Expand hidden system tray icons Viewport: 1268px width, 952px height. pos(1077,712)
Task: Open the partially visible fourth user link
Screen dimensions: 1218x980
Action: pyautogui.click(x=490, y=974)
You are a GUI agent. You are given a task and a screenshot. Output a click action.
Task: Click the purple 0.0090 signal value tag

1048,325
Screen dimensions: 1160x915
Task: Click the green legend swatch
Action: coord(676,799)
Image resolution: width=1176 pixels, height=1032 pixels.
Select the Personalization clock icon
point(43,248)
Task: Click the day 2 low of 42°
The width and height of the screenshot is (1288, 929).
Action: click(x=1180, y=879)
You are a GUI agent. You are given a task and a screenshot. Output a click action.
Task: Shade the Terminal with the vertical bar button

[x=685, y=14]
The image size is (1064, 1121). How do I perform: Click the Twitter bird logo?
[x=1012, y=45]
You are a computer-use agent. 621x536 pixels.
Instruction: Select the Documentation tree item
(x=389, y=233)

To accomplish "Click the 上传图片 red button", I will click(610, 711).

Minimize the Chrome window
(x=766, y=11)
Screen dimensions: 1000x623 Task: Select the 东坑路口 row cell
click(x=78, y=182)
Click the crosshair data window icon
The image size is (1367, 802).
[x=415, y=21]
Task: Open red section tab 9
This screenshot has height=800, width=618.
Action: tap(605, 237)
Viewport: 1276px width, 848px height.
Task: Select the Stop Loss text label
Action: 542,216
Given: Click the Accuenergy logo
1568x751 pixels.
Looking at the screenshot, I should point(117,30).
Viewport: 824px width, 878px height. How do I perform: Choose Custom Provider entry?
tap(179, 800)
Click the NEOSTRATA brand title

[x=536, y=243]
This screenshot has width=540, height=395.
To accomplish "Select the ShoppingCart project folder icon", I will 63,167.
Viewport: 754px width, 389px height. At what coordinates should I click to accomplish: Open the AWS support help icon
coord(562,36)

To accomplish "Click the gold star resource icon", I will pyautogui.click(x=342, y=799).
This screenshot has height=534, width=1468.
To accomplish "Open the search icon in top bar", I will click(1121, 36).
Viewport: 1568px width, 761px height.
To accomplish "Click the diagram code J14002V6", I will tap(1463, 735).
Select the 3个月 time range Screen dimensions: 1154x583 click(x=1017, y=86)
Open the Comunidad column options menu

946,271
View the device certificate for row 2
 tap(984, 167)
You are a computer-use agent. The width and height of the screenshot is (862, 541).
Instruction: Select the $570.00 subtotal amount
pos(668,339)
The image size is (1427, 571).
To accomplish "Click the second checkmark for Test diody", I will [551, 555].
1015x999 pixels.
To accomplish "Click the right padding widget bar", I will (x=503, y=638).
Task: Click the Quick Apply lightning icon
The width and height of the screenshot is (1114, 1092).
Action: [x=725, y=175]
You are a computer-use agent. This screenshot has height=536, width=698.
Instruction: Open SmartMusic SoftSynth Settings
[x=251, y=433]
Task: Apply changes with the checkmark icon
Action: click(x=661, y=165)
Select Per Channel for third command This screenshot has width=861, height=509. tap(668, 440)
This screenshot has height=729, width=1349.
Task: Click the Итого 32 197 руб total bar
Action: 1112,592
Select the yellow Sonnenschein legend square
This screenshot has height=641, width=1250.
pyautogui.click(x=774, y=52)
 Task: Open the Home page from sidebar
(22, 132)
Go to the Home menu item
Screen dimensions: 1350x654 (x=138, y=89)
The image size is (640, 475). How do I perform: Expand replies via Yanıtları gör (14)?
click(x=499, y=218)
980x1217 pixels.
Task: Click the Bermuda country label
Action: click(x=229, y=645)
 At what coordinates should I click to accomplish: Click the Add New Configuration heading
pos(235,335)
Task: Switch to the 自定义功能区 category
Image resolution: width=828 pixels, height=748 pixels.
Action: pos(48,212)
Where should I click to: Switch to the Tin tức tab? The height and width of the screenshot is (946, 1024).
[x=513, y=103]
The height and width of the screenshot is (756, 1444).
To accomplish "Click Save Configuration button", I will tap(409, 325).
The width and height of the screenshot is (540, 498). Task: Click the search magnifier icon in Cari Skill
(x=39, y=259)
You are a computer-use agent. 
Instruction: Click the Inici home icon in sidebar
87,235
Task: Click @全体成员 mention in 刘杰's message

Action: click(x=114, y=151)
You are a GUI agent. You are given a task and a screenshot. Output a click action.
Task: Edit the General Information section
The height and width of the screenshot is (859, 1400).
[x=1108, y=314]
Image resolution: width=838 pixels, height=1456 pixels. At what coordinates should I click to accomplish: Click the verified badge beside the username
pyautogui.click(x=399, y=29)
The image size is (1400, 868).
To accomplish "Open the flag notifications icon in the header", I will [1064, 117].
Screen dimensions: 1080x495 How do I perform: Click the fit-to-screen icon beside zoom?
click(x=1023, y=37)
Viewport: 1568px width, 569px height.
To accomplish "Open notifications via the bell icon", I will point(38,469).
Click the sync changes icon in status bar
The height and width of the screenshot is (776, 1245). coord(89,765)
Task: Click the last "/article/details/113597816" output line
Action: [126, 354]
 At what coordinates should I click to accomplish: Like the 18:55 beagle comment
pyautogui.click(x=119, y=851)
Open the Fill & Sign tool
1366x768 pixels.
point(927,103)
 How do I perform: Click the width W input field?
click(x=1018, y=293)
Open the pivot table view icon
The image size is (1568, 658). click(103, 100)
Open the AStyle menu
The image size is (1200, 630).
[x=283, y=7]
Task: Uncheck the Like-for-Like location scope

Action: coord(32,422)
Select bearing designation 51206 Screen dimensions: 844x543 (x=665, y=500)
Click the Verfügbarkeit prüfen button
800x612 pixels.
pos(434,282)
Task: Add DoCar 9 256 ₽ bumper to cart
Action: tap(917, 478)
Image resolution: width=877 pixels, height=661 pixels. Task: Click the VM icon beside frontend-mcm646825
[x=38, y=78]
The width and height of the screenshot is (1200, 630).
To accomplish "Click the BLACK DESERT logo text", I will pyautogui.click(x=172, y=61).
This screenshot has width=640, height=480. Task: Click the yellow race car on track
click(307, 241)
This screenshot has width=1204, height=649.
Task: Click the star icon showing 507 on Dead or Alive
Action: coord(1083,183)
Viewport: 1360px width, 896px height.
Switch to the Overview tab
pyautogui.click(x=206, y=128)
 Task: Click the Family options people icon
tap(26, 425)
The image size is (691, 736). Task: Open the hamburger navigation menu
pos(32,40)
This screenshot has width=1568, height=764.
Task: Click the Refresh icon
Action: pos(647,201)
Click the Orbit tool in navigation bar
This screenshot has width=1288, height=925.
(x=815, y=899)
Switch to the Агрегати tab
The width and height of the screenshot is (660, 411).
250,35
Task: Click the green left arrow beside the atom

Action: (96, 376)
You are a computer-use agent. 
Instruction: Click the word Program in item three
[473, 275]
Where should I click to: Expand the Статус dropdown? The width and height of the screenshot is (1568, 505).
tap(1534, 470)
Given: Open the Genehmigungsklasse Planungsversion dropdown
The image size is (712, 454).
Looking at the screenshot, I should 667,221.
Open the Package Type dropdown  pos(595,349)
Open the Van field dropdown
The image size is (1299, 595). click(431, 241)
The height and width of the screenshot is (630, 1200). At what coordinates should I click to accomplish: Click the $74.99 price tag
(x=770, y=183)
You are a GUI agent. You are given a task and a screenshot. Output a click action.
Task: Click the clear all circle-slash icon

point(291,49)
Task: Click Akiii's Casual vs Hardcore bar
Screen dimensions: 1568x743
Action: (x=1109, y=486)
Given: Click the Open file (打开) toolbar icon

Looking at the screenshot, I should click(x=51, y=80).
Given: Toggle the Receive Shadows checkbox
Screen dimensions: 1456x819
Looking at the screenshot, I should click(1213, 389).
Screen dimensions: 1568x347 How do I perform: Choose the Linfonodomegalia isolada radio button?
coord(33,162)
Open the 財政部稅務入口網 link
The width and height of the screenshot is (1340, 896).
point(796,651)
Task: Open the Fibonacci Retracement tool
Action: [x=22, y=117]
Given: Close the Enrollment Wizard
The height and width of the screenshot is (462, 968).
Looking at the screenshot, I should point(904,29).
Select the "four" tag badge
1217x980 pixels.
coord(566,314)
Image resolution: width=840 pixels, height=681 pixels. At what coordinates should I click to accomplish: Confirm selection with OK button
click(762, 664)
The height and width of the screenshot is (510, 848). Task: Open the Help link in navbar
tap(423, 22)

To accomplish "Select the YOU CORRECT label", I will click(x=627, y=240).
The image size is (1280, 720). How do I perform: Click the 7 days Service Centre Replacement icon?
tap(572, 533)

→ **EXERCISE INSTRUCTIONS**
Update the stretch of records from the line containing "Task: Click the Family options people icon" through the line containing "tap(1534, 470)" by putting "Zoom tool" in place of "Orbit tool", and return only those lines.

→ **PROBLEM SOLUTION**
 Task: Click the Family options people icon
tap(26, 425)
The image size is (691, 736). Task: Open the hamburger navigation menu
pos(32,40)
This screenshot has width=1568, height=764.
Task: Click the Refresh icon
Action: pos(647,201)
Click the Zoom tool in navigation bar
This screenshot has width=1288, height=925.
(x=815, y=899)
Switch to the Агрегати tab
The width and height of the screenshot is (660, 411).
250,35
Task: Click the green left arrow beside the atom

Action: (96, 376)
You are a computer-use agent. 
Instruction: Click the word Program in item three
[473, 275]
Where should I click to: Expand the Статус dropdown? The width and height of the screenshot is (1568, 505).
tap(1534, 470)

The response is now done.